*Exercise*. This exercise calls for a copy of every line in the listing below that carries the word "agent".

*Data supplied*.

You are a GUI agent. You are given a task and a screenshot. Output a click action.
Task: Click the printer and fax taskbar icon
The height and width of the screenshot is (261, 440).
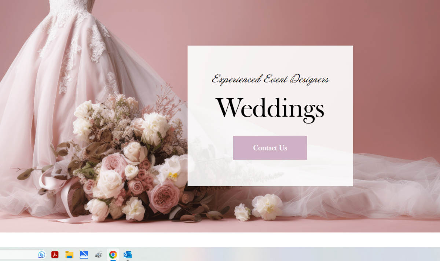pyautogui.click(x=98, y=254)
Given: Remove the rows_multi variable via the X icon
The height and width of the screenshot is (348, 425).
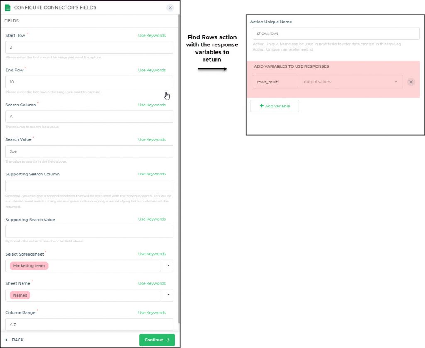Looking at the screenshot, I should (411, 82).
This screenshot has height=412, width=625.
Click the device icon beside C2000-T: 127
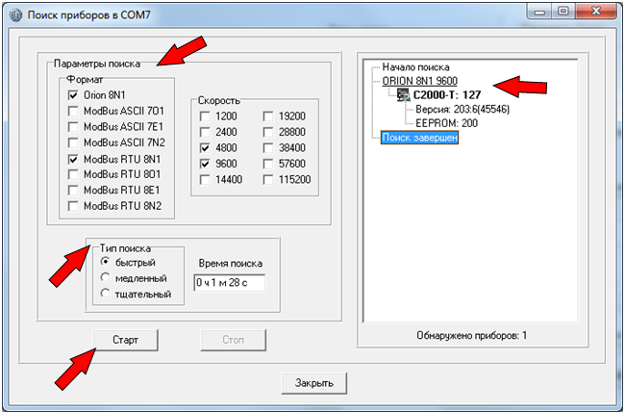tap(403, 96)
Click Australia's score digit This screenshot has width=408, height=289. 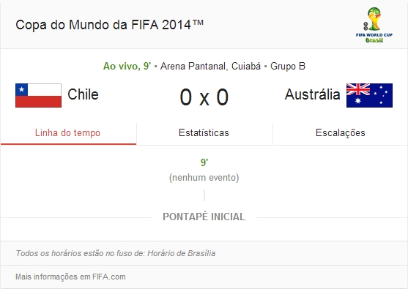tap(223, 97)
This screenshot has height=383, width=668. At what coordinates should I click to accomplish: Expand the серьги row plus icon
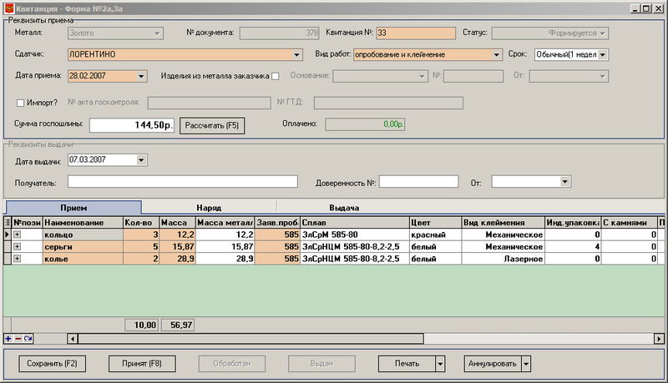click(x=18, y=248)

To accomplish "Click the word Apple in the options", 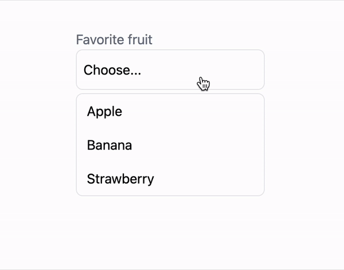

--

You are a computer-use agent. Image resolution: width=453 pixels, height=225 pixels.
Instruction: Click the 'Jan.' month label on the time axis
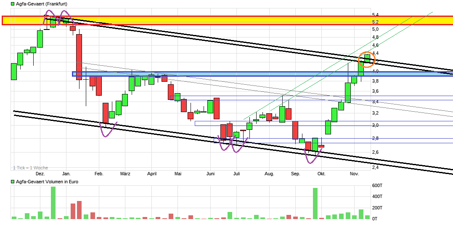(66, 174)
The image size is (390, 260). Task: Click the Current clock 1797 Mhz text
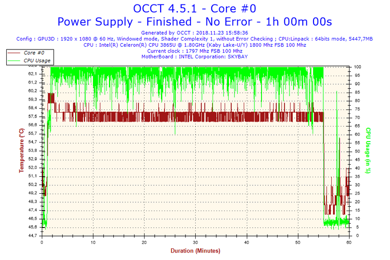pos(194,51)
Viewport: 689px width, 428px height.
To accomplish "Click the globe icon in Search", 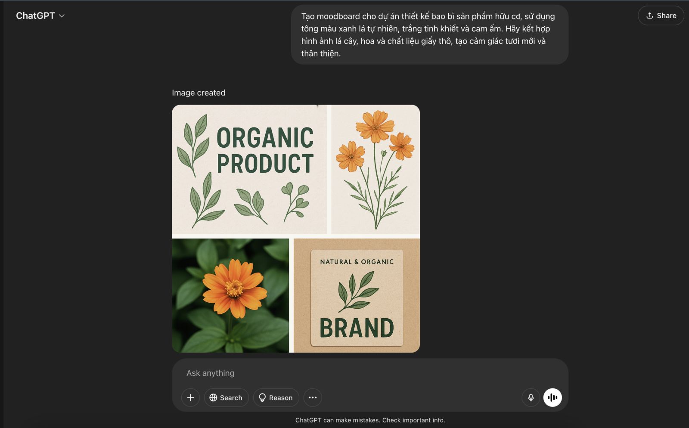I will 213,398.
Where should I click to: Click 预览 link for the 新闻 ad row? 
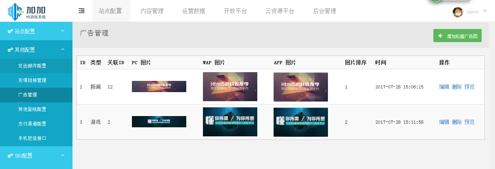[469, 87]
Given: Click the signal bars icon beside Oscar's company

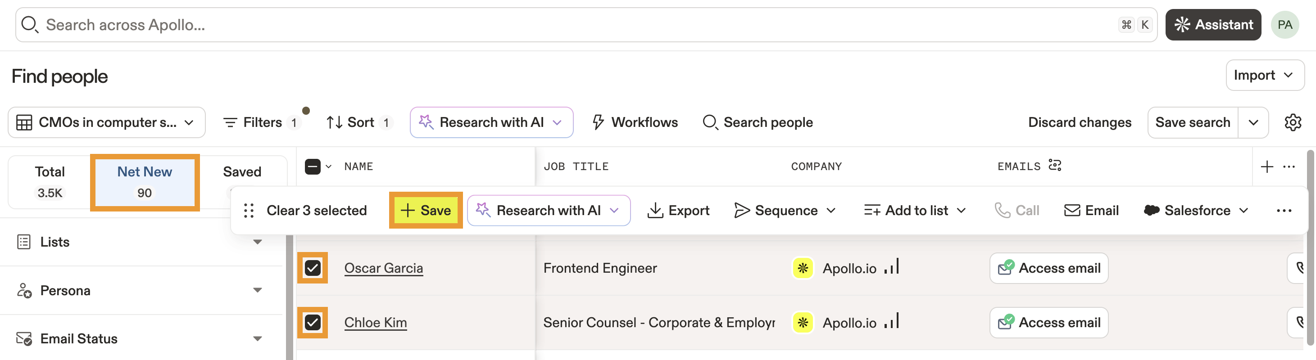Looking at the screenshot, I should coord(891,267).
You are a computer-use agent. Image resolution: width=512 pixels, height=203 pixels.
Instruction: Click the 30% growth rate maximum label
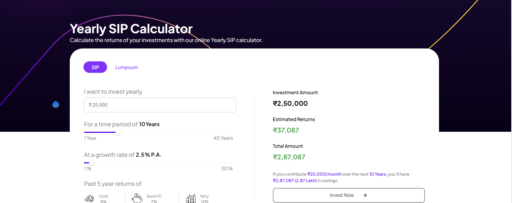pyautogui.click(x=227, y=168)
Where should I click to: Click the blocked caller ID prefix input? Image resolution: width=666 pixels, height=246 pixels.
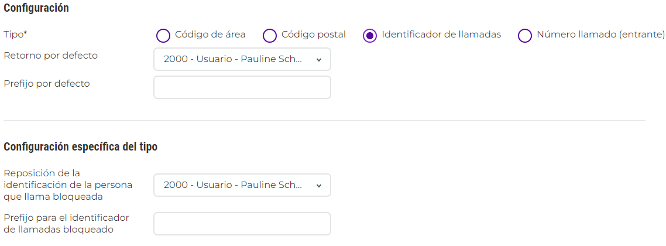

*Answer section*.
You are a GUI agent. You are given a task and a screenshot. Output a click action.
You are a computer-use agent. Image resolution: width=453 pixels, height=225 pixels.
You are a computer-use agent. Image resolution: width=512 pixels, height=203 pixels.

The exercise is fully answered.